О «Союзе благоденствия» Бенкендорф слышал в прошлом году и знал, что Федор Глинка входит в члены.
— Знаешь, Михайло Кириллович, тут дело не шуточное. Изволь обратиться к Иллариону Васильевичу. Без него не обойтись. Раз ты открылся — значит, будет проведено расследование. Ты служишь при корпусе, хотя и в штатском чине. Однако командир корпуса должен узнать о сем событии первым. Так я понимаю ситуацию.
Таким образом Васильчиков не станет претендовать, и слухи о том, что Бенкендорф подкапывается под собственного начальника, будут вполне безосновательными.
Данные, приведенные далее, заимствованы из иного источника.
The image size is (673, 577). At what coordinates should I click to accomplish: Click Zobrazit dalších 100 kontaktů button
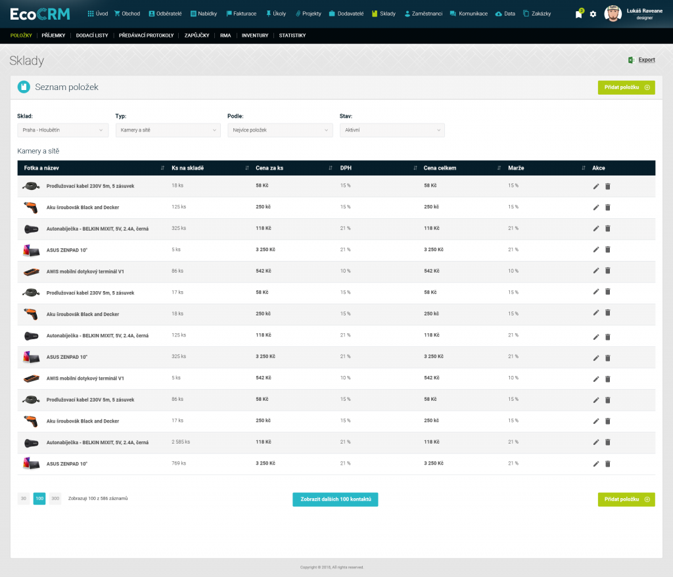tap(335, 499)
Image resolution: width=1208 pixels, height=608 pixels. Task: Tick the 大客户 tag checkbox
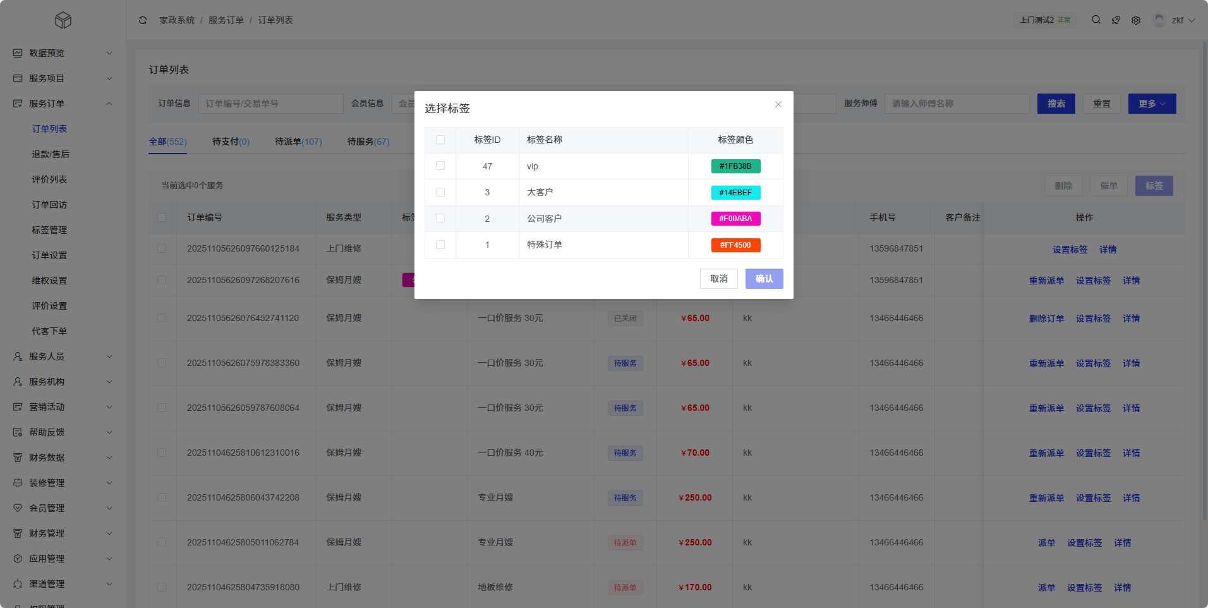(x=440, y=192)
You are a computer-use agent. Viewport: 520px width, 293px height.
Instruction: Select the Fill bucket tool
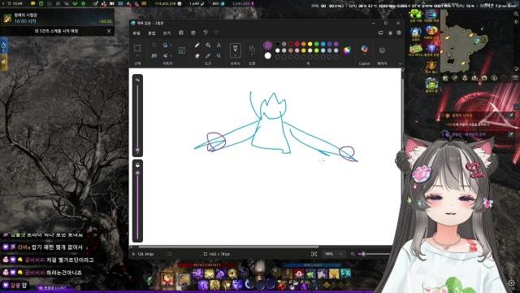coord(208,46)
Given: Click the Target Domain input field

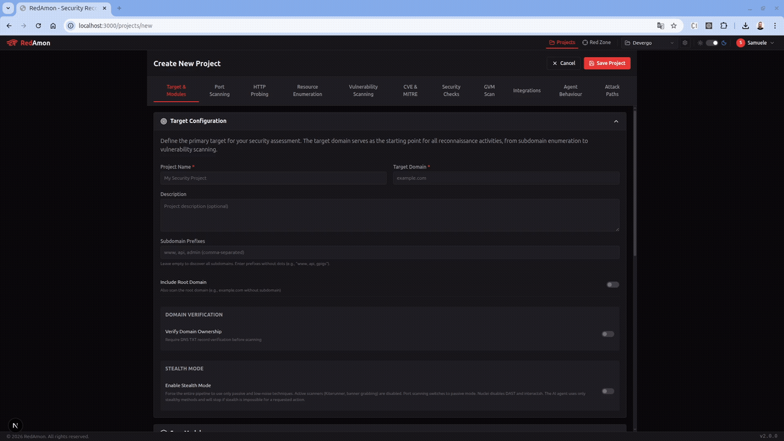Looking at the screenshot, I should point(506,178).
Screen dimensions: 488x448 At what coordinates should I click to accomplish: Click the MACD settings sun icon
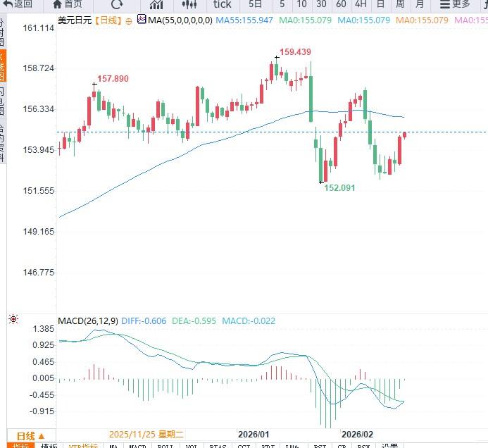click(13, 320)
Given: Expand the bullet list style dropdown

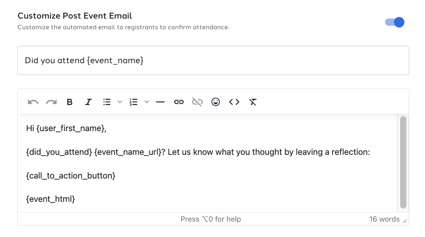Looking at the screenshot, I should [120, 102].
Однако на следующий день Грибовский опять попросился на прием. Бенкендорф не отказал, хотя и не проявил энтузиазма при виде библиотекаря.
— Я вновь обращаюсь к вам, ваше превосходительство, по тому же срочному делу. Командир корпуса усомнился в изложенных сведениях, присовокупив, что принимать доносы не его дело и не входит в круг военных обязанностей. На сей счет имеется специальное полицейское ведомство, куда мне и следует обратиться.
— Ну а что я могу поделать, братец, в таком случае? Генерал-адъютант Васильчиков наш общий начальник и дал тебе исчерпывающий ответ. Доказательств ты не представляешь никаких, кроме тобой же составленного списка, и вообще все твои, не знаю уж, наветы или правдивые слова выглядят эфемерно. Обратись, братец, куда следует, — там тобой и займутся.
Грибовский побледнел от неожиданности. Такой афронт равносилен катастрофе. Господа генералы боятся прикосновенности к подобного рода казусам, не желая бросать тень на репутации. И Грибовский решил бороться до конца.
— Конечно, ваше превосходительство, это дело входит в компетенцию и полицейского ведомства, но я не полицейский агент и не доносчик.
— А кто же ты тогда? — улыбнулся Бенкендорф.
— Я — верноподданный, убежденный в гибельности последствий заговора, причем большее зло он принесет многим молодым людям, с коими я связан личной дружбой и желаю им настоящего благоденствия. Россия столь могущественна и предана монарху, что ее ничем не поколебать, но вот слабый желудок их, не имея предварительных оснований в вспомогательных науках, не сваривал сочинений лучших писателей, и все их просвещение остается мишурным.
— Кого же ты числишь, ходячая добродетель, среди главных зачинщиков?
— Да нашего Федора Николаевича и фон дер Бриггена — усердного посетителя Военного общества, Муравьевых, недовольных неудачами по службе… Извольте пробежать глазами список. Здесь все указаны поименно. — И Грибовский протянул Бенкендорфу тетрадку.
Бенкендорф отложил ее в сторону, взглянув мельком, попались знакомые фамилии: Орлов, Пестель, Бурцев, Юшневский, Муравьевы, Шипов…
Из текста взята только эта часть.